L’argument de la bienséance…
De prime abord, Sénèque tient à préciser qu’il ne va pas énoncer les poncifs du discours de consolation. Ce type de discours est très convenu et appartient à la rhétorique épidictique : une rhétorique d’apparat dont l’objet est le beau et le laid moral. De ce genre de discours découle le premier argument de Sénèque pour lutter contre un deuil trop long. C’est sans doute l’argument qui m’a le plus déroutée. Selon l’auteur, il est naturel de pleurer la mort de son enfant mais cette tristesse doit avoir une durée raisonnable. Il est inconvenant de porter longtemps un deuil, de refuser de vivre et de voir du monde. C’est non seulement une injustice envers ceux qui restent mais ce qui est plus surprenant encore, cette tristesse démesurée est une forme de sauvagerie.
Ce premier argument se fonde d’une part sur la vertu-même de Marcia, c’est-à-dire son zèle à accomplir son devoir, d’autre part sur la sagesse grecque que condense la formule « rien de trop » (Μηδὲν ἄγαν). Cette conception de ce qui convient en matière de deuil a heurté mes oreilles de moderne.

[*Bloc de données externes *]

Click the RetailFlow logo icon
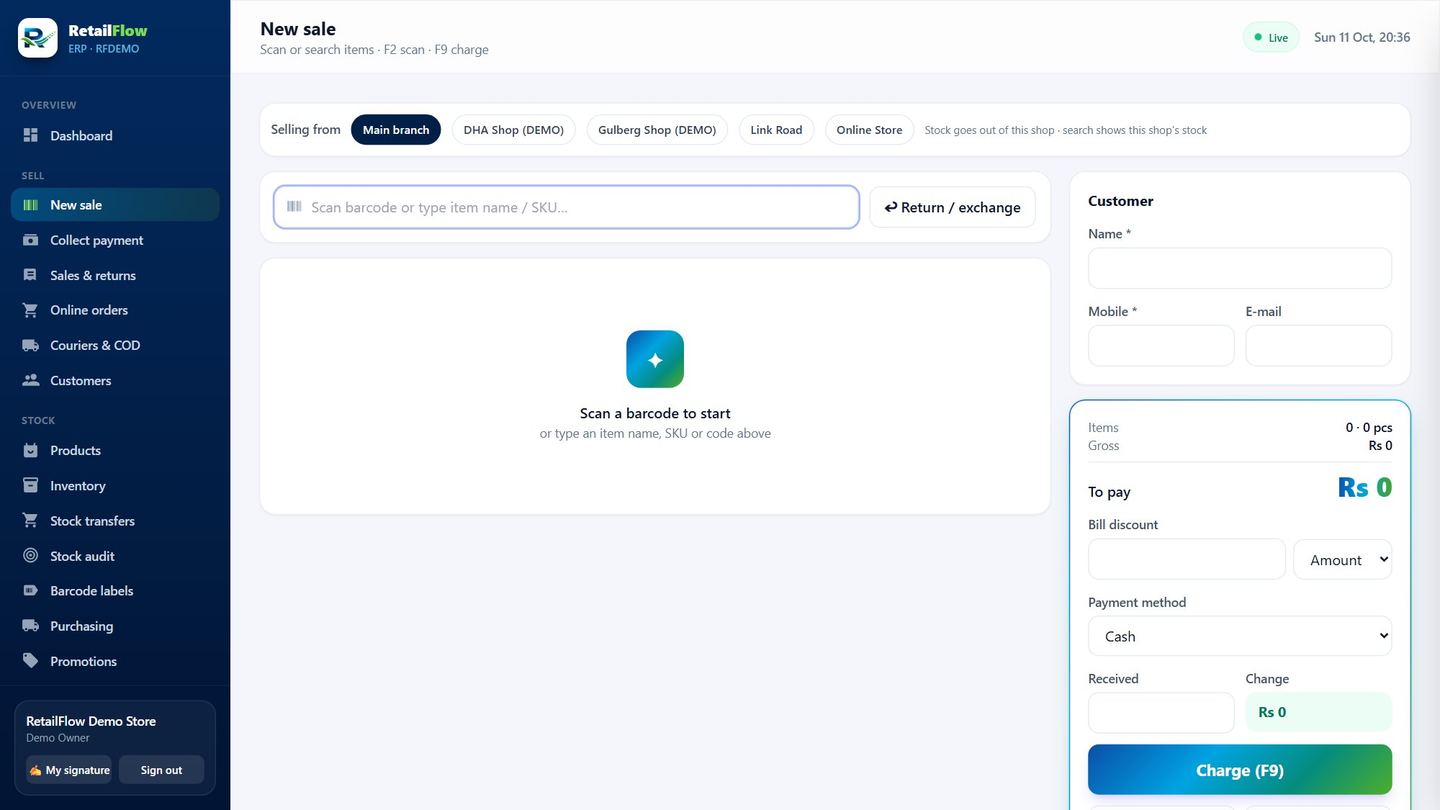 pos(38,38)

Cela m’a paru étrange de mesurer la tristesse d’autrui et de juger si elle était raisonnable ou non, tant elle me semble intime, personnelle et difficile à quantifier. Cet étonnement fut une occasion de me rappeler la distance qui nous sépare de l’Antiquité. Pendant l’Antiquité comme pendant le Moyen Age, l’individu n’est rien sans le groupe. Si à notre époque une personne qui tombe dans la dépression après le décès d’un proche et qui se coupe du reste du monde se nuit à elle-même, il n’en est pas de même à des périodes plus reculées où l’individu n’existe que dans la mesure où il évolue dans un groupe et interagit avec lui. Quand il vient à manquer à ses devoirs, il nuit d’abord à la collectivité.
… et celui de la finitude humaine
Le second argument auquel Sénèque a recours est le plus attendu vu les circonstances, c’est l’argument de la nature humaine. Donner la vie à un enfant c’est accepter qu’il est un être mortel et qu’il est voué à mourir. S’insurger contre cet état de fait c’est manquer de bon sens ou faire preuve d’orgueil en croyant que le malheur n’arrive qu’aux autres et qu’il ne peut pas nous toucher nous. A ce sujet, Sénèque fait un beau développement que je ne peux m’empêcher de reprendre ici.

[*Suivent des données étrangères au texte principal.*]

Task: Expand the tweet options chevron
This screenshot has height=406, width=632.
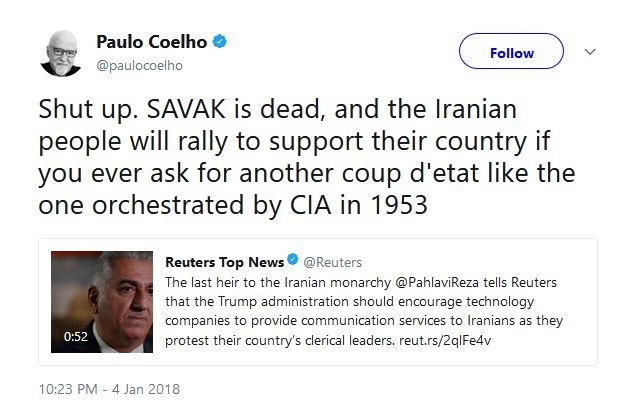Action: 590,52
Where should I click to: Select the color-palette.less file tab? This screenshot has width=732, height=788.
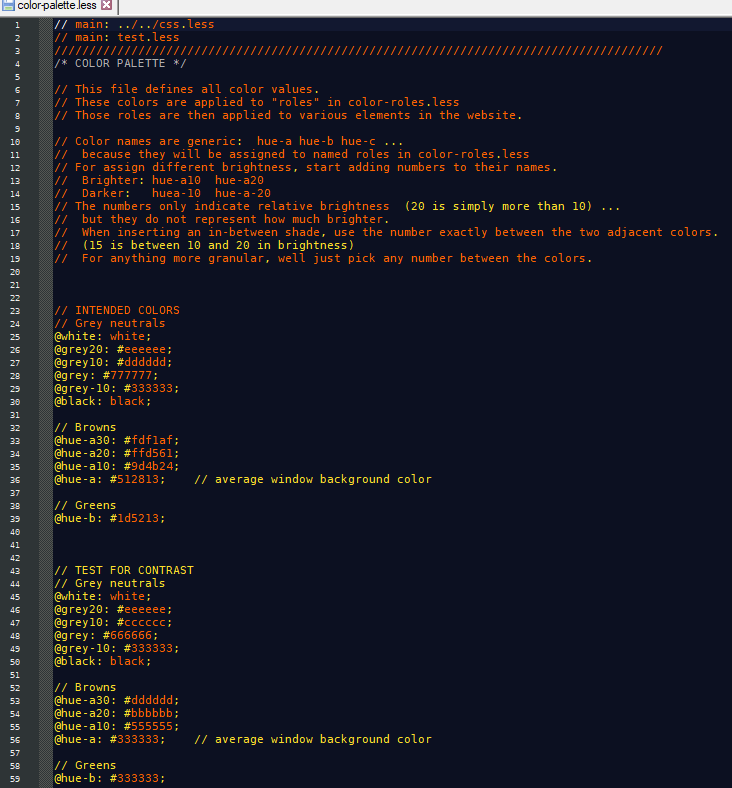(x=58, y=6)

Si le topos du Memento mori était un indispensable pour inviter Marcia à se souvenir de ce que signifie être mortel et de la dimension animale de l’homme, le Carpe diem, l’invitation à jouir du temps présent et de ceux qu’on aime tant qu’ils sont là est plus surprenant chez le philosophe stoïcien. Et c’est cet aspect humain qui rend Sénèque plus attachant. Dans une lettre à Lucilius, il assumait le fait de picorer des idées parfois chez les Épicuriens en arguant que ce qui l’intéressait le plus était la progression vers la sagesse plutôt que le dogme d’une école de pensée. C’est cet optimisme, ce plaisir à vivre qui fait de Sénèque un auteur aussi agréable à lire.